C'est donc dans la mesure où la classe productive, c'est-à-dire finalement la grande majorité de la population, considère que les problèmes des marginaux sont les siens, sous des formes différentes (tout le marginalisme n'est pas représenté par la délinquance ou la maladie mentale), que cette jonction peut se faire. Or la société marchande impose des modèles sociaux de comportement et de consommation de plus en plus précis et de plus en plus exigeants. Si vous ne ressemblez pas à un cadre de trente ans, jeune, dynamique, marié, avec des enfants, pourvu d'une bonne situation sociale, vous êtes potentiellement un marginal. C'est dans la mesure où le modèle social est de plus en plus rigoureux et de plus en plus exclusif que l'ensemble des producteurs pourrait le refuser et accéder à un type nouveau d'universalité, en considérant que les problèmes des marginaux sont les siens - que nous sommes tous des juifs allemands *, si vous préférez.

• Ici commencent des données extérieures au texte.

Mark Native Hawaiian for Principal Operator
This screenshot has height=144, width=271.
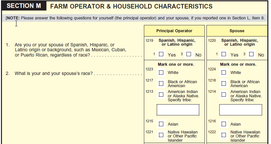tap(161, 135)
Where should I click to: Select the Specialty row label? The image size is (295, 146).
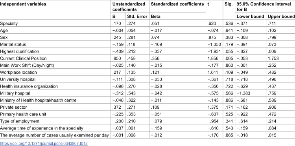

J. Donzelot : On n'est pas tous des juifs allemands, on n'est pas tous des homosexuels, on n'a pas tous envie de l'être, on n'est pas tous ceci ou cela ; ce sont des formes qui ont, en tant que telles, à s'exprimer, et je crois justement que les types d'action politique et de mouvements politiques étaient toujours conçus sur un mode religieux, c'est-à-dire que les gens s'unifiaient sur la base de valeurs transcendantales et pas sur la base de la vie réelle, de tel ou tel de leurs problèmes réels. Justement, on ne met pas l'accent sur l'opposition pour engendrer les différences mais pour que, les différences étant reconnues, les alliances qui se concluent soient des alliances réelles et non pas des alliances mythiques, qui aboutissent à ce que l'on sait.

* «Nous sommes tous des juifs allemands» : slogan de la manifestation de soutien à Daniel Cohn-Bendit, interdit de séjour fin Mai 68.